Friday, August 19, 2016
Stoner's Response, "Legal Realism, Legal Revolution"
The final response to my essay on law and tradition has been posted over at Liberty Law, and it is superb: Professor James Stoner's Legal Realism, Legal Revolution. Jim's work has been formative for my own learning about the relationship of the common law tradition and American constitutionalism--and in particular about the erroneous and all-too-common characterization of constitutional law as "judge-made law." It's wonderful to have his contribution. A bit from the end of Jim's piece:
Just a little over two months after praising Americans for discarding a “blind veneration” of legal tradition, Madison wrote a most interesting passage in Federalist 49. In that February 2, 1788 essay he explained the need for the Constitution to earn what I infer must be enlightened “veneration” (he repeats the noun, without an adjective) from the people. This would come over time, as the system established by the Constitution demonstrated its capacity to insure good government. I think Madison had in mind a respect that inclines people to work within the system to seek improvements, and an inclination to wonder whether even what appear to the most agitated of us to be “stupidities” or “rigging,” might not have a reasonable purpose, even if that purpose has come to be overlooked or forgotten.

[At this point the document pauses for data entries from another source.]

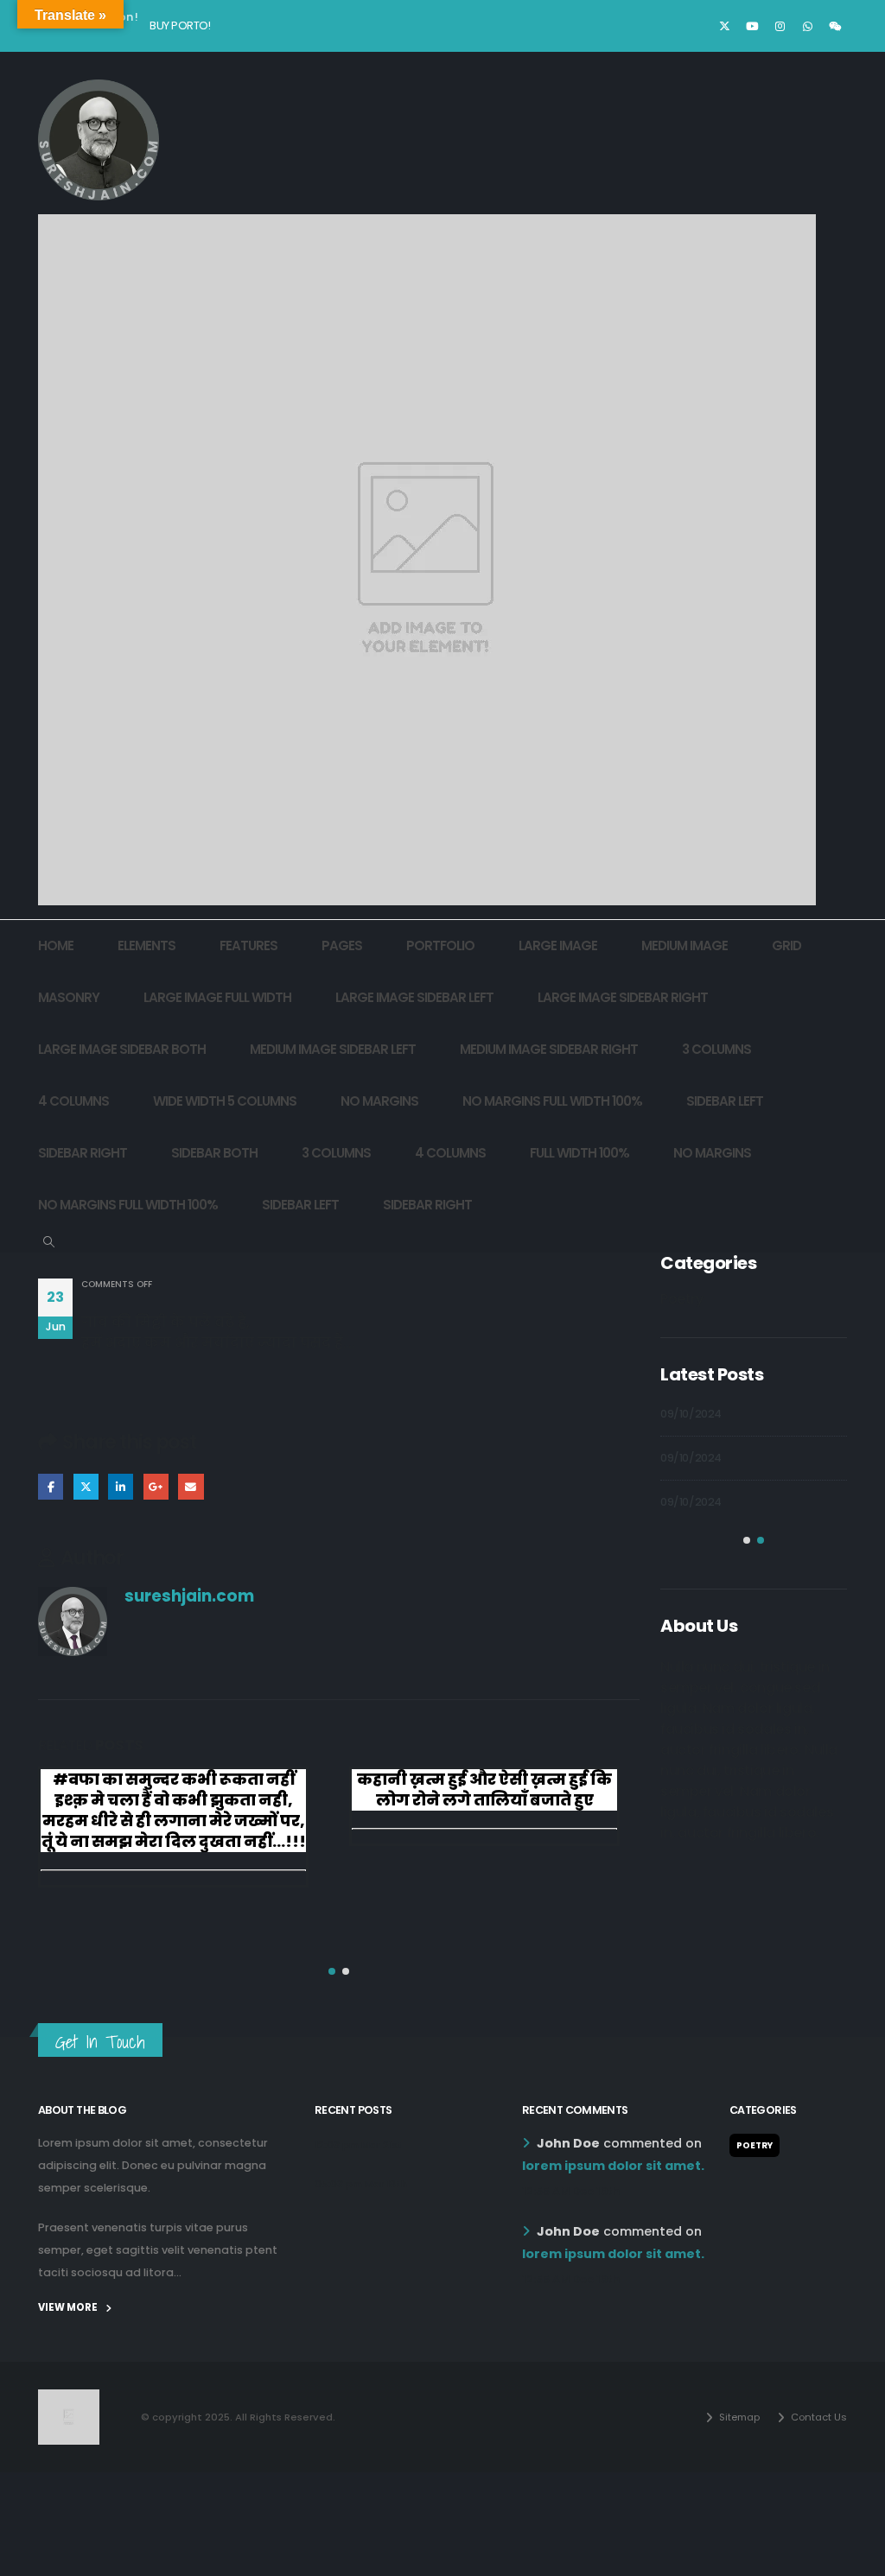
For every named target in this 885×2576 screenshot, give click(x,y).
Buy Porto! (180, 25)
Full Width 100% (579, 1153)
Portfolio (440, 945)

“In a nation of philosophers,” he continued, “this consideration ought to be disregarded. A reverence for the laws would be sufficiently inculcated by the voice of enlightened reason. But a nation of philosophers is as little to be expected, as the philosophical race of kings wished for by Plato.” The impossibility of such a nation, moreover, is not accidental, but somehow essential, if the limits of human reason are understood. As Madison explains a few papers later, “Had every Athenian citizen had been a Socrates, every Athenian assembly would still have been a mob.”
DeGirolami seems right on point in describing the anti-traditionalism of the legal academy today and, since this has been the case for more than a generation, of the bar and bench that they have trained. The thirst for novelty, driven by academic practices that ultimately imitate the natural sciences without showing anything like scientific progress, except perhaps to partisans of dominant opinion, has corrupted the respect for tradition that once imbued the law and that—let me repeat by way of emphasis—made possible genuinely successful reform.
Perhaps, as DeGirolami hopes, something can be salvaged of the common law tradition, in its new guise as “judicial process,” to guide pragmatic reformers who don’t want to scrape their shins on the furniture—even if the brightest and most ambitious eschew Holmes’ path of “profound interstitial change” in favor of openly promoting causes they think noble. I confess to being a bit skeptical that tradition can be recovered as a formal category and an independent good apart from the actual, concrete tradition of common law and constitutionalism which we inherited, developed, and now seem eager to spend down. I doubt, too, whether that tradition could be restored unless the difficult philosophical work were done inside the law schools and outside of them—the work that would be needed to revive the thought, the experience, and even the faith in human reason out of which our tradition first emerged.